-- What needs to be done --
The listing is to be printed word for word, pictures omitted.

-- Exercise data --
________________
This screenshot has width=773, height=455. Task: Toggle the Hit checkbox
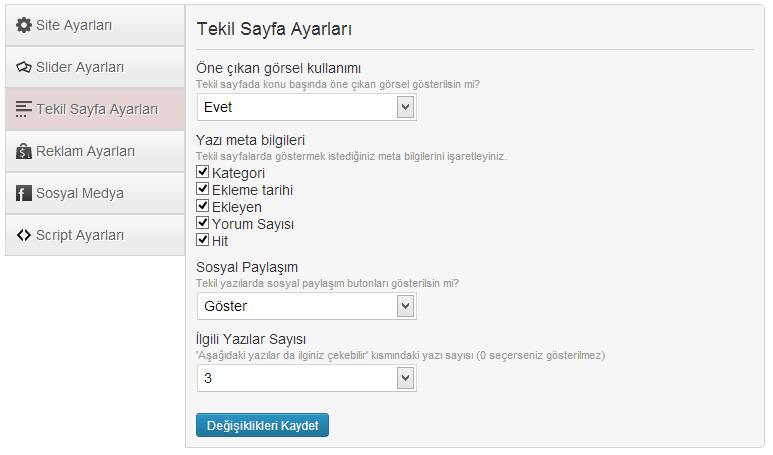202,240
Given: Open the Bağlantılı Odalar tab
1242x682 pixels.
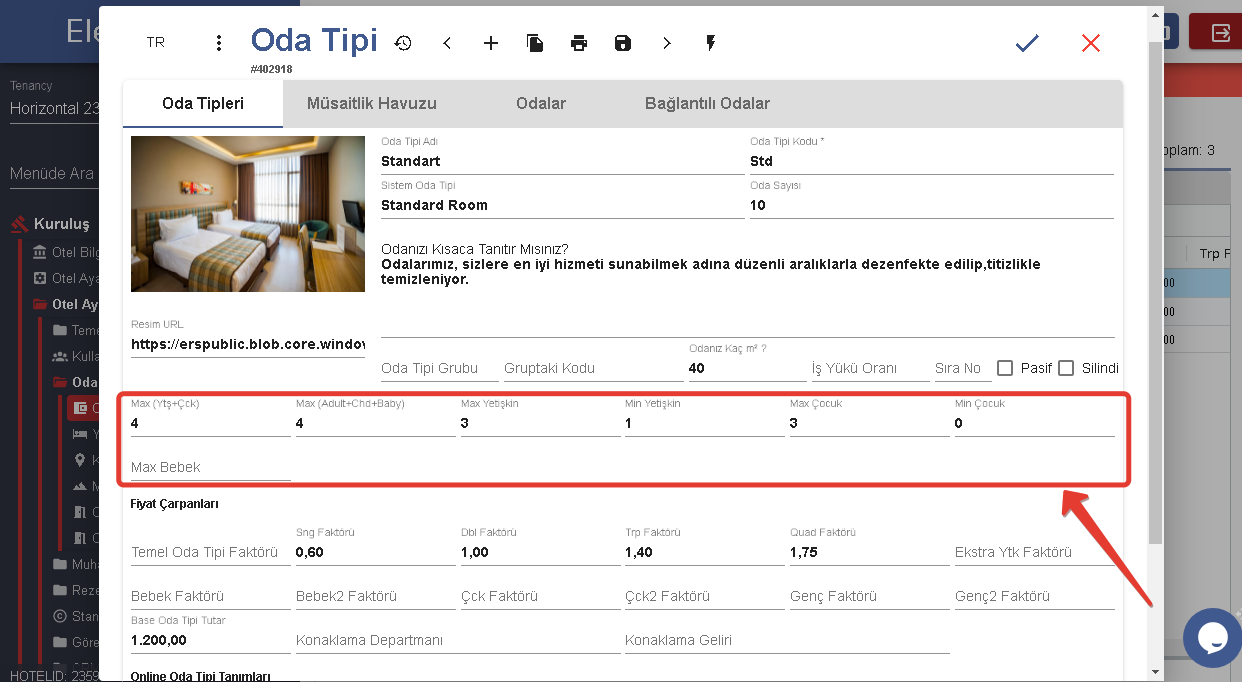Looking at the screenshot, I should (x=707, y=104).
________________
-- Result of this exercise --
This screenshot has width=773, height=455. Task: Toggle the Hit checkbox
202,240
Given: Open the Bağlantılı Odalar tab
1242x682 pixels.
Looking at the screenshot, I should (x=707, y=104).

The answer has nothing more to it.